Stored data entries:
━━━━━━━━━━━━━━━━━━━━━━━━━━━━━━

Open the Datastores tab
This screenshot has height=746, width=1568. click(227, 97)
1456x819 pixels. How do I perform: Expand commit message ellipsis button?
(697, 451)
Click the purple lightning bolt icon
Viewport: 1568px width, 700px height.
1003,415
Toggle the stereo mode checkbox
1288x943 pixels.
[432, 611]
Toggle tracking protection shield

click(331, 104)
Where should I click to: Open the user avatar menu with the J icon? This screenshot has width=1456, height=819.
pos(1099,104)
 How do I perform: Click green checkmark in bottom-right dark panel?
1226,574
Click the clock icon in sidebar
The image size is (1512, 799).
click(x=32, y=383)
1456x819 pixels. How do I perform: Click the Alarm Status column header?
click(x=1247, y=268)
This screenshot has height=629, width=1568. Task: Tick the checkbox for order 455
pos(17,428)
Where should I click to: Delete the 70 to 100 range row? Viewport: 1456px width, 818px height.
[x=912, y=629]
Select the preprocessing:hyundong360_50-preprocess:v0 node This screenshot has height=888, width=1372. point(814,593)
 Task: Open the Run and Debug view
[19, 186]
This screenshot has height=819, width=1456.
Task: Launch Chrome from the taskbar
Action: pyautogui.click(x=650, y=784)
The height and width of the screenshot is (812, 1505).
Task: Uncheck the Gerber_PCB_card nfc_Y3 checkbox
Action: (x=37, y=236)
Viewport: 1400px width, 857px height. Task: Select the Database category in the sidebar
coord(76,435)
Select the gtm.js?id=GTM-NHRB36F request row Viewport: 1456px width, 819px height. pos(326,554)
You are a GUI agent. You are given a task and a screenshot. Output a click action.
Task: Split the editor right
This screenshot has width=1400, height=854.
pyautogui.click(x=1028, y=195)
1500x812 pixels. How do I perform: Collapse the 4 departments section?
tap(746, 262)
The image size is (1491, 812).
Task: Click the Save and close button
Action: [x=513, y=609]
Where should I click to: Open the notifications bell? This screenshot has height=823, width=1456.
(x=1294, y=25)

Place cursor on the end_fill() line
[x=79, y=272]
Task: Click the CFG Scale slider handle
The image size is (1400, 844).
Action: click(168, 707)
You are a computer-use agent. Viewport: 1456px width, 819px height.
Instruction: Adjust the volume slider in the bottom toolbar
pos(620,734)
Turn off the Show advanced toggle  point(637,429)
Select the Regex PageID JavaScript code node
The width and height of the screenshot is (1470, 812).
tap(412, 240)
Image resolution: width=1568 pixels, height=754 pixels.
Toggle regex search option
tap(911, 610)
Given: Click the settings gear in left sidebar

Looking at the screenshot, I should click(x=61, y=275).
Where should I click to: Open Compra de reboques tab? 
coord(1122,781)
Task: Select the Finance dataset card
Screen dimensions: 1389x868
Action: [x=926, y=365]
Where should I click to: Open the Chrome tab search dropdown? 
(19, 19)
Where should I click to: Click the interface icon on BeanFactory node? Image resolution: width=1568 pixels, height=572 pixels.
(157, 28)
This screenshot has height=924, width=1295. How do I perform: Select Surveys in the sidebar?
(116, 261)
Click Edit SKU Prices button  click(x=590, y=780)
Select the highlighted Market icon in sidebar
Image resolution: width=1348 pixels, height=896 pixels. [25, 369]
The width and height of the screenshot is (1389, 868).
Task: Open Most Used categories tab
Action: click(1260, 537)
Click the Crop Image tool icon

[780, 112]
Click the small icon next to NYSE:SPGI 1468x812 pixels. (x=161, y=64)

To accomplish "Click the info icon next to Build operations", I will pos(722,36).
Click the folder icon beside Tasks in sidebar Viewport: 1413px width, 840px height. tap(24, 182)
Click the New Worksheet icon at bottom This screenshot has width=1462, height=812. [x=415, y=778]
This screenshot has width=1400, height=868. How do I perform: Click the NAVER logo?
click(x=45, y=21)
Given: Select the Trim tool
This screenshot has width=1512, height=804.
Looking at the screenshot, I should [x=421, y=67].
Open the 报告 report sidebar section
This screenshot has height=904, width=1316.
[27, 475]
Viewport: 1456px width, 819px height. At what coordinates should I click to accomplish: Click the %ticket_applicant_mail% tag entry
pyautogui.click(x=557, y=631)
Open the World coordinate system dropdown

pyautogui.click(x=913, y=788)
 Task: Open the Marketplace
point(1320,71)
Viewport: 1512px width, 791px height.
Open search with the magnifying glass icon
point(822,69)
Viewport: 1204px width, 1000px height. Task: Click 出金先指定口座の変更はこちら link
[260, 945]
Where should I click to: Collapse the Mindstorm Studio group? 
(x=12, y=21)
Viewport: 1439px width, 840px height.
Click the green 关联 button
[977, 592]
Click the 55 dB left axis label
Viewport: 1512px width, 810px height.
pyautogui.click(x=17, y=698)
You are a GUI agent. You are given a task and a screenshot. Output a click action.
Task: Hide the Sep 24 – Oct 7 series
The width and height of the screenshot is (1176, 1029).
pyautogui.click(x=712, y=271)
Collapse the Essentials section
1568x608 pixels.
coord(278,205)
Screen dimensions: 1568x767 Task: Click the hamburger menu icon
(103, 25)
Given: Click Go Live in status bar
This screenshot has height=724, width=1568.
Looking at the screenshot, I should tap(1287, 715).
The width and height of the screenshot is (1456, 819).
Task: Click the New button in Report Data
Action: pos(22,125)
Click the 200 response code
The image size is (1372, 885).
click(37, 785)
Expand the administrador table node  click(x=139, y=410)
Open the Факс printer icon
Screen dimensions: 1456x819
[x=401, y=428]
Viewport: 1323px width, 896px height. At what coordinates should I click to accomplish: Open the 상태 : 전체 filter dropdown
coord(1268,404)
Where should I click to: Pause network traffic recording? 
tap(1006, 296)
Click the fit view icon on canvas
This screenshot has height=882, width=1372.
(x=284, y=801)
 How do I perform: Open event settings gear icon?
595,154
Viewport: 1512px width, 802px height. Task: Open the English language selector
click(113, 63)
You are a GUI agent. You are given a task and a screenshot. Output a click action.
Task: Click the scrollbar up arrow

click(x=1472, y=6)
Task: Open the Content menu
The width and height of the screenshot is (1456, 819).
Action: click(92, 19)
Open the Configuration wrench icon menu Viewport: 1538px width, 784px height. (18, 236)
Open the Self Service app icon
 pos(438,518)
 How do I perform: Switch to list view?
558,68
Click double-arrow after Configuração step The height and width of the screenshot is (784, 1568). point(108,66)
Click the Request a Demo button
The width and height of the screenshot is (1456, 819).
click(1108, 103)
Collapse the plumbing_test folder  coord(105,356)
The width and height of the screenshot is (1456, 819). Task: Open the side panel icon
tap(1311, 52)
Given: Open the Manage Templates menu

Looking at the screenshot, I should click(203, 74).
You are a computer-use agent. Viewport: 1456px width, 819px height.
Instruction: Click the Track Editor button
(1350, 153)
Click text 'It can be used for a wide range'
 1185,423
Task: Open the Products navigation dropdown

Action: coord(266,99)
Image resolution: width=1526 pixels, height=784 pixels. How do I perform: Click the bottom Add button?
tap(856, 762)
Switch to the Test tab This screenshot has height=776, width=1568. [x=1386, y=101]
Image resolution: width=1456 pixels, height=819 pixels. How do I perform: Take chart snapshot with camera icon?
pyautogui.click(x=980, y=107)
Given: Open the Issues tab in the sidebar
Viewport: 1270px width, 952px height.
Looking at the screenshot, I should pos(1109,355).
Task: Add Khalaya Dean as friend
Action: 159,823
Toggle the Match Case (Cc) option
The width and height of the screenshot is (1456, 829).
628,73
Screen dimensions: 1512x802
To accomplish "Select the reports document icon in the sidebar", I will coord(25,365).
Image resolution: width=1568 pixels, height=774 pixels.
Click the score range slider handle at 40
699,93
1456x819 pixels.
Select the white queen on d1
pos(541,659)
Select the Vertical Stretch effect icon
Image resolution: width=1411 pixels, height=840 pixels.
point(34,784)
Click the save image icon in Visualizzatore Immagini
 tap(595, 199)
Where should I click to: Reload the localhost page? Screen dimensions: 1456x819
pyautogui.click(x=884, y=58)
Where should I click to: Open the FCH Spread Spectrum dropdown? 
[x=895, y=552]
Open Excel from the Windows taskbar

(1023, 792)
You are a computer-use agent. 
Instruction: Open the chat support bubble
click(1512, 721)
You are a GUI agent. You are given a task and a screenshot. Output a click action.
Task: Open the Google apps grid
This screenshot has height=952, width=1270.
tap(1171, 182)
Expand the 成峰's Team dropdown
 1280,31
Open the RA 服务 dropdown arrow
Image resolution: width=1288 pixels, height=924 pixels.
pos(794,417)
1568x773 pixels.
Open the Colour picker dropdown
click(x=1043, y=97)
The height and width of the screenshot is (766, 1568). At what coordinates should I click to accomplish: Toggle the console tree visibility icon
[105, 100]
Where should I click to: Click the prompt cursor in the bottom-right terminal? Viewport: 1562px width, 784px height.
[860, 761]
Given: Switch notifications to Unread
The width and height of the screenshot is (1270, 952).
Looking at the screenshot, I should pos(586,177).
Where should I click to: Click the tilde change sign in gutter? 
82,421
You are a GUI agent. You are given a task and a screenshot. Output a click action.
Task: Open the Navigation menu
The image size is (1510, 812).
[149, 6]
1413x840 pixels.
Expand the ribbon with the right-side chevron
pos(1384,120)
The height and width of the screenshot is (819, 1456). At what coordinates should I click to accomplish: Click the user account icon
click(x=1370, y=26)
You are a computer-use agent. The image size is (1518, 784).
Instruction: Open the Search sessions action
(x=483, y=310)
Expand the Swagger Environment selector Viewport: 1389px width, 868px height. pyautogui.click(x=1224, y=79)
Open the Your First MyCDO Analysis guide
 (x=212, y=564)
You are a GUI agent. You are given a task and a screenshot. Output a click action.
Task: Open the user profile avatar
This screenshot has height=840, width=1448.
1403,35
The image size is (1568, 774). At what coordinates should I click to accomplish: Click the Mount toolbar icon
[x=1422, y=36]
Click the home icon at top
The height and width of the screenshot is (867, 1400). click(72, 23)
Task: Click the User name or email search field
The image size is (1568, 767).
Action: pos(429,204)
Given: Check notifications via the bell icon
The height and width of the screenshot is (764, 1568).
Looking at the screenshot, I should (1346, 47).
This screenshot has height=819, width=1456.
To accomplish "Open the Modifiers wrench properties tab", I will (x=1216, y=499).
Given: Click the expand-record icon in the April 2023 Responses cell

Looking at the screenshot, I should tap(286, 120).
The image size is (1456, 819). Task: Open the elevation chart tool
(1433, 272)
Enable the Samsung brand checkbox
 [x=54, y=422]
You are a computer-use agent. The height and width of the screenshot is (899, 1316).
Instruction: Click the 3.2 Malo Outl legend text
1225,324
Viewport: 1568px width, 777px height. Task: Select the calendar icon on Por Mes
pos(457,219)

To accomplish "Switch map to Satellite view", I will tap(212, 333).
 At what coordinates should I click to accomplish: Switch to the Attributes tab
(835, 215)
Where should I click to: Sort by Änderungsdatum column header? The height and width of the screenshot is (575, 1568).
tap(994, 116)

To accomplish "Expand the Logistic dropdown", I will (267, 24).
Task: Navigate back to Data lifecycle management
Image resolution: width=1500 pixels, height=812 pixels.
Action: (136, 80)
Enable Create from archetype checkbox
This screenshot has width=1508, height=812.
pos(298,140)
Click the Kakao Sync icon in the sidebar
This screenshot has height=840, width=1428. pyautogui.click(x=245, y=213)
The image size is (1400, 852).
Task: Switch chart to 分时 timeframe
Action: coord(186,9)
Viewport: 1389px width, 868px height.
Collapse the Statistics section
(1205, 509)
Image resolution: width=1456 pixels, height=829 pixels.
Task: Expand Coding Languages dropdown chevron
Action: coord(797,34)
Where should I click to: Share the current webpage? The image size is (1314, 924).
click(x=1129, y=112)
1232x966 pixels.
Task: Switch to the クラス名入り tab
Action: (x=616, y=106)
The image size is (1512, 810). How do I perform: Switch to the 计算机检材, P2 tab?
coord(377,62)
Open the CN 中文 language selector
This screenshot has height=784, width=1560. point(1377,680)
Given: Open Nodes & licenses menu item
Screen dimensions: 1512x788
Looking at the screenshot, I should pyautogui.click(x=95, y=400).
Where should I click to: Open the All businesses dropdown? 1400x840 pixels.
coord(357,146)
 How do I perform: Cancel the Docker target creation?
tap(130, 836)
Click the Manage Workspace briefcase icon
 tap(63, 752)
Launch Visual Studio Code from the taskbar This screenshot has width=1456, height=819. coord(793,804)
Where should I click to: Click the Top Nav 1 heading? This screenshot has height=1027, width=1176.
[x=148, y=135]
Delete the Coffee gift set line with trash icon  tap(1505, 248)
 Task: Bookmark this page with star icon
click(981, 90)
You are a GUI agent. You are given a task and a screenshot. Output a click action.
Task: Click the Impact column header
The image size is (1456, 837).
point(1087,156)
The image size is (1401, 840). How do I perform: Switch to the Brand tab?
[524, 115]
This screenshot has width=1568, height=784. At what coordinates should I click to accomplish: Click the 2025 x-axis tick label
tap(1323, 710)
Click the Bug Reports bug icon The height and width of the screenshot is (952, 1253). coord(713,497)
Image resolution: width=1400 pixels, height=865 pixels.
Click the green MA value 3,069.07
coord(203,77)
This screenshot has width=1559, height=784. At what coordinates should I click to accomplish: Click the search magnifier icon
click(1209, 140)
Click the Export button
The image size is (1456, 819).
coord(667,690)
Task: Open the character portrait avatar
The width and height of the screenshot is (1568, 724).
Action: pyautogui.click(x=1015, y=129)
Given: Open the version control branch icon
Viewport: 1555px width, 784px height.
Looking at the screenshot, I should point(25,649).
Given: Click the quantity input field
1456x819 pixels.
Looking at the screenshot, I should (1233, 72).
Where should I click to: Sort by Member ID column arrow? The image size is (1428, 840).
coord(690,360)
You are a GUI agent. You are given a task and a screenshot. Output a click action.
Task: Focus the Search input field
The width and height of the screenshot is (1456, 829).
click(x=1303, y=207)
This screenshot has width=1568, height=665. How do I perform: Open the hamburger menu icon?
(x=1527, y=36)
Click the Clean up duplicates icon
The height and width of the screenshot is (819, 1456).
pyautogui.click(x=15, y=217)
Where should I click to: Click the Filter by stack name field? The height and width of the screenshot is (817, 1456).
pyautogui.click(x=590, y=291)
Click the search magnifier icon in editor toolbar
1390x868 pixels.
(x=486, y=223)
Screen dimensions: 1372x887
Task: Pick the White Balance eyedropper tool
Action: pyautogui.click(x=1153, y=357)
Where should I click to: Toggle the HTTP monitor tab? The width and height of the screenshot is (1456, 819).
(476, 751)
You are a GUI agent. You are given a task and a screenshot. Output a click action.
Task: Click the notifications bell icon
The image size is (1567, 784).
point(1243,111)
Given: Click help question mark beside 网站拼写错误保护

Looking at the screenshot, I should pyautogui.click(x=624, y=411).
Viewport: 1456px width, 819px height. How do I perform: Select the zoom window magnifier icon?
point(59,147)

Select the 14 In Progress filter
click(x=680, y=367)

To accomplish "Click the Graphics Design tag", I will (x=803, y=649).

━━━━━━━━━━━━━━━━━━━━━━━━━━━━━━

Nothing but the lines from the line that contains "Viewport: 1456px width, 819px height. How" to the last line of the records above should appear in the answer; please copy them exactly.

Viewport: 1456px width, 819px height. How do I perform: Select the zoom window magnifier icon?
point(59,147)

Select the 14 In Progress filter
click(x=680, y=367)

To accomplish "Click the Graphics Design tag", I will (x=803, y=649).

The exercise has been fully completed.